John Doerr. Walter Isaacson. Rupert Murdoch. Michael Powell.
Michael Ramsay. Sumner Redstone. Brian Roberts. Patricia Russo.
Terry Semel. Eliot Spitzer. Jack Valenti. Harvey Weinstein.

To request an invitation, head to http://www.foursquareconf.com


Notes From a Dry Earnings Season

We're deep into the quarterly earnings season. Intel's downbeat report on Tuesday cut short a Wall Street rally. Yesterday IBM and Apple announced near-flat quarters, and today Microsoft and Sun will unveil their figures.

The New York Times and the Wall Street Journal played good cop, bad cop with the Apple and IBM reports. The Times said Apple is "fighting off a deepening technology recession" and characterized its revenues as "essentially flat." The Journal stressed Apple's "swing to loss" after profitable quarters since early 2001, and described the company as "sinking back toward the technology slump that it escaped once before." The Times headlined that IBM's numbers "defy the slump in technology" while the Journal chose to emphasize the flat revenue and decline in net sales.

What the papers agreed on is that any signs of improving IT spending remain hard to discern. The Times did allow that IBM's CFO's "comfort" with analysts' fourth-quarter estimates might "suggest some year-end pickup in technology investment." That was as good as it got.
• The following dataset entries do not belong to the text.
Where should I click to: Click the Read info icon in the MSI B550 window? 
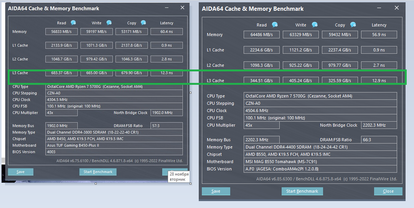tap(275, 25)
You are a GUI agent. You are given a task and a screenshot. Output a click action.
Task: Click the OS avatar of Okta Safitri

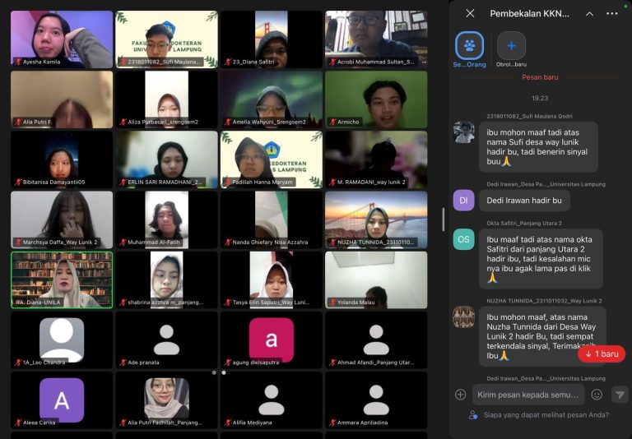coord(464,239)
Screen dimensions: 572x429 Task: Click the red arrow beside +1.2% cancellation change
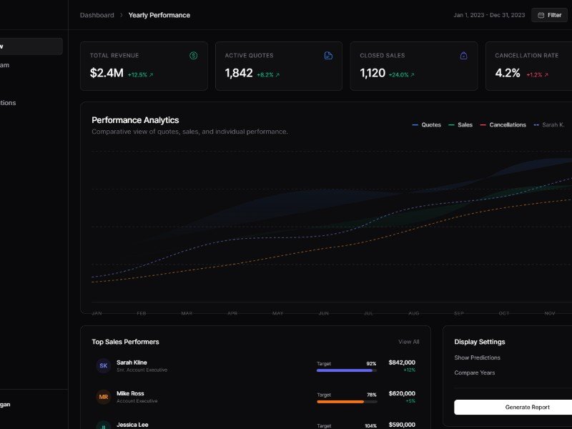pyautogui.click(x=546, y=74)
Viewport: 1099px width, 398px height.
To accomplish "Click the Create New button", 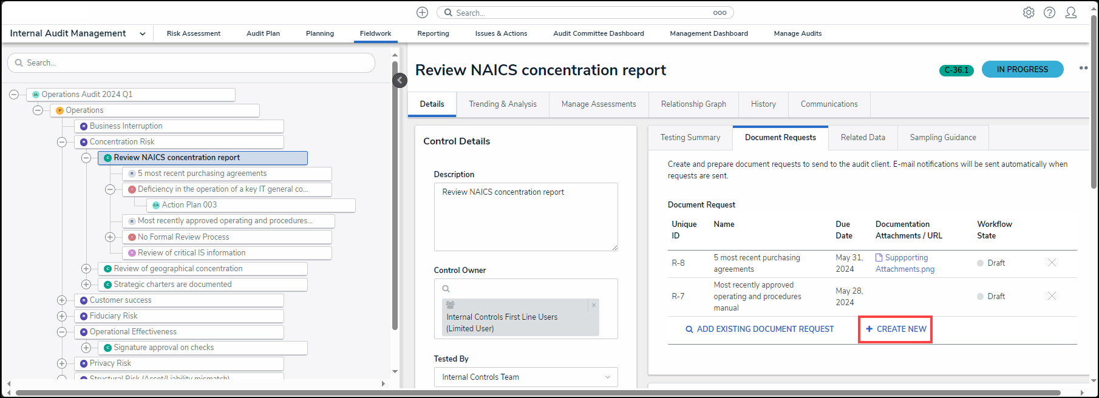I will [x=896, y=329].
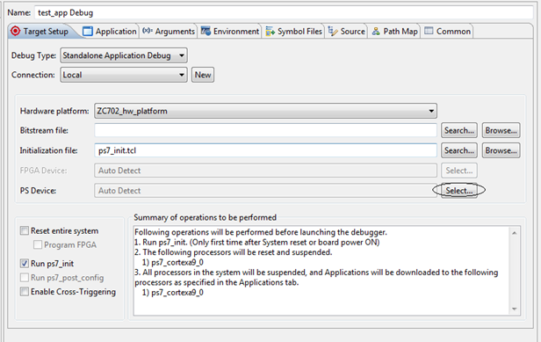Click the Application tab window icon
Image resolution: width=541 pixels, height=342 pixels.
coord(88,31)
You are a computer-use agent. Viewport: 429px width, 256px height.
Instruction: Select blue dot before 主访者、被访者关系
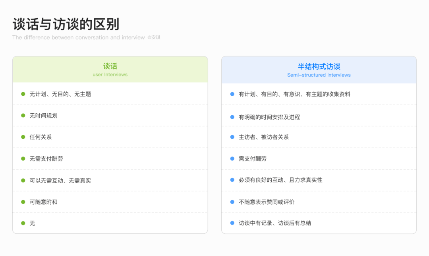(232, 137)
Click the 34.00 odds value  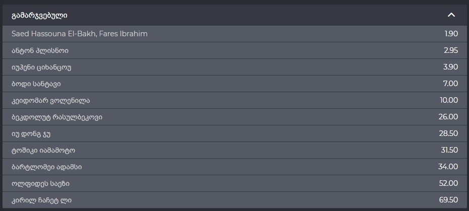point(448,167)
The Journal quoted an analyst's opinion on exactly why Apple's results were so unspectacular: PC users "remain in a perilously high state of satisfaction" and see no need to buy machines that "continue to bound farther and farther ahead of what the vast majority of buyers need." The Times noted the success of Apple's chain of retail stores and quoted CEO Steve Jobs crowing, "We've built a $400 million business from scratch in a year."

The Times took a look at Microsoft's new enterprise pricing program for Windows, Office, and other software, in which customers buy a subscription instead of deciding when, or whether, to upgrade. Steve Lohr reported on the squawks of some Microsoft customers at a move that analysts estimated might have added from $600 million to $1 billion to Microsoft's bottom line in the just-ended quarter. Unspoken in Lohr's reporting is the lesson that Microsoft offers to the likes of IBM and Apple on the best way to thrive in down times: milk a monopoly.

TheStreet.com, focused as it is on investors, perhaps tried harder than the general-purpose press to find good news in the earnings reports. Among the bright spots TheStreet.com turned up were RSA Security, which cut its losses and met analysts expectations, and Symantec, which blew by Wall Street's numbers. Another way to thrive when times are tough: sell to fear. -- Keith Dawson

Uncertainty in PC Industry Keeps Apple Earnings Flat
http://www.nytimes.com/2002/10/17/technology/17APPL.html

Results at I.B.M. Defy the Slump in Technology
http://www.nytimes.com/2002/10/17/technology/17BLUE.html

Apple Swings to Loss, Predicts Sales Increase
http://online.wsj.com/article/0,,SB1034798485563901548,00.html
(Paid subscription required)

IBM's Net Declines 18% As Revenue Remains Flat
http://online.wsj.com/article/0,,SB103435045393745956,00.html
(Paid subscription required)

Some Yelp as Microsoft Squeezes
http://www.nytimes.com/2002/10/17/technology/17SOFT.html

Competitors: MS Up to Old Tricks (AP)
http://www.wired.com/news/business/0,1367,55835,00.html

RSA Security Cuts Its Loss, Meets Estimates
http://www.thestreet.com/tech/ronnaabramson/10048367.html

Symantec Blows Past Estimates Again
http://www.thestreet.com/tech/ronnaabramson/10048342.html

Apple posts net loss
http://news.com.com/2100-1040-962325.html

No Signs of Recovery in Tech Earnings (LA Times)
http://tinyurl.com/21eq


Sponsor

SPECIAL OFFER! Save 24% on a subscription to MIT TECHNOLOGY INSIDER. Get an inside view into the technologies, deals, and companies emerging from one of the leading research institutes -- MIT.
http://www.technologyinsider.com/new/news1


My Name is Bill, and I'm a CEO

What's worse than elbowing into a party where no one's interested in talking with you? George Bush doesn't seem to mind, but Ford Motor Co. CEO Bill Ford's audience is tougher than the U.N. Security Council. His plan to meet with analysts is in rehab after a disastrous Wednesday in which Ford's carefully crafted media strategy took a stompin'.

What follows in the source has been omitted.